-The code in the repository aims to reimplement the iconic Backpropagation Applied to Handwritten Zip COde Recognition research paper published by Yann LeCun et al. in 1989.
-Due to the unavailability of the exact dataset used in the paper, we take the MNIST dataset which, to my knowledge, is the closest dataset to the original dataset used in the paper.
-We randomly select the 7291 training and 2007 test samples from the MNIST dataset and then resize them to 16x16 to get a good approximation of the dataset mentioned in the paper.
$ python preprocessing.py
-The neural network is implemented as specified in the paper with few assumpitions being made at parts where information was not specified in the paper.
$ python implementation.py
- Training dataset consists of 7921 digits
- Testing dataset consists of 200y digits
- Each image is preprocessed to a 16x16 image in grayscale. The range of each pixel is [-1, 1]
- Neural network has3 hidden layers H1, H2, H3 and 1 output layer
- H1 layer has 12 5x5 filters with stride 2. Constant padding of -1
- Units do not share biases.(including in the same feature plane)
- H2 layer has 12 5x5 filters with stride 2, each connecting to 8 out of the 12 different input planes.
- H3 layer is a fully connected layer consisting 30 neurons.
- Output layer is a fully connected layer consisting 10 neurons.

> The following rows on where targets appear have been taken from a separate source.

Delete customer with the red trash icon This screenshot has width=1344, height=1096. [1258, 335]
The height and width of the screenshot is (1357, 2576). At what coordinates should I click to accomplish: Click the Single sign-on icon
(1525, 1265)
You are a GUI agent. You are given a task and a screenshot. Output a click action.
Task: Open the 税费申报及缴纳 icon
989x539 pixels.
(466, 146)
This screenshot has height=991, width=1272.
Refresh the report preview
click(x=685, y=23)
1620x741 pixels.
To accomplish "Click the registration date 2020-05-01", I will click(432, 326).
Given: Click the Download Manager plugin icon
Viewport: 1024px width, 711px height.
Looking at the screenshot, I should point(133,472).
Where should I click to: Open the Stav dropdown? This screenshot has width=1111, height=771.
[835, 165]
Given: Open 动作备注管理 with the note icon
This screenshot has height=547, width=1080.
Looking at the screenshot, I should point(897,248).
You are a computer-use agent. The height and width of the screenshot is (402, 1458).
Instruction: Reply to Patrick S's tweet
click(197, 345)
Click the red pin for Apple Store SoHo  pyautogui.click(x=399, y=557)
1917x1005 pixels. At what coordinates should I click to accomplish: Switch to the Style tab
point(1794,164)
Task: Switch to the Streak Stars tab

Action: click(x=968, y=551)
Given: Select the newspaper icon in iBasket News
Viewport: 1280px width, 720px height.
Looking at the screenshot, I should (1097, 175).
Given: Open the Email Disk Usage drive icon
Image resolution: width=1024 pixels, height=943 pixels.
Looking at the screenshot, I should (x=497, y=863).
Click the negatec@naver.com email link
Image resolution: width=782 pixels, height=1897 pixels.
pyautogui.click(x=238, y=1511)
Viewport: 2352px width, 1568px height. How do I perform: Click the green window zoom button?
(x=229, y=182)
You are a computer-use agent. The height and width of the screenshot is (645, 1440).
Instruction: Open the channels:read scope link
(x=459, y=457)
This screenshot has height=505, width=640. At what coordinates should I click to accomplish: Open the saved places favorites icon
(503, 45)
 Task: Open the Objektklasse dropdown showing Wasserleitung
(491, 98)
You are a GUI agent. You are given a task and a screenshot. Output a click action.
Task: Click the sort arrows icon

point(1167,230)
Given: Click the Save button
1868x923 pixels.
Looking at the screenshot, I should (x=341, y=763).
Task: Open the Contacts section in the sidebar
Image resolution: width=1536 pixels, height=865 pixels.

- Tanh activation function is applied on all layers (including output layers).
- The cost function is mean squared error.
- The initialized weights are in the range of U[-2.4/F, 2.4/F] where F is the fan-in(number of inputs into a neuron).
- Patters presented in constant order during training.
- Use a special version of Newton's algorithm that uses a positive, diagonal approzimation of Hessian
- Trained for 23 epochs.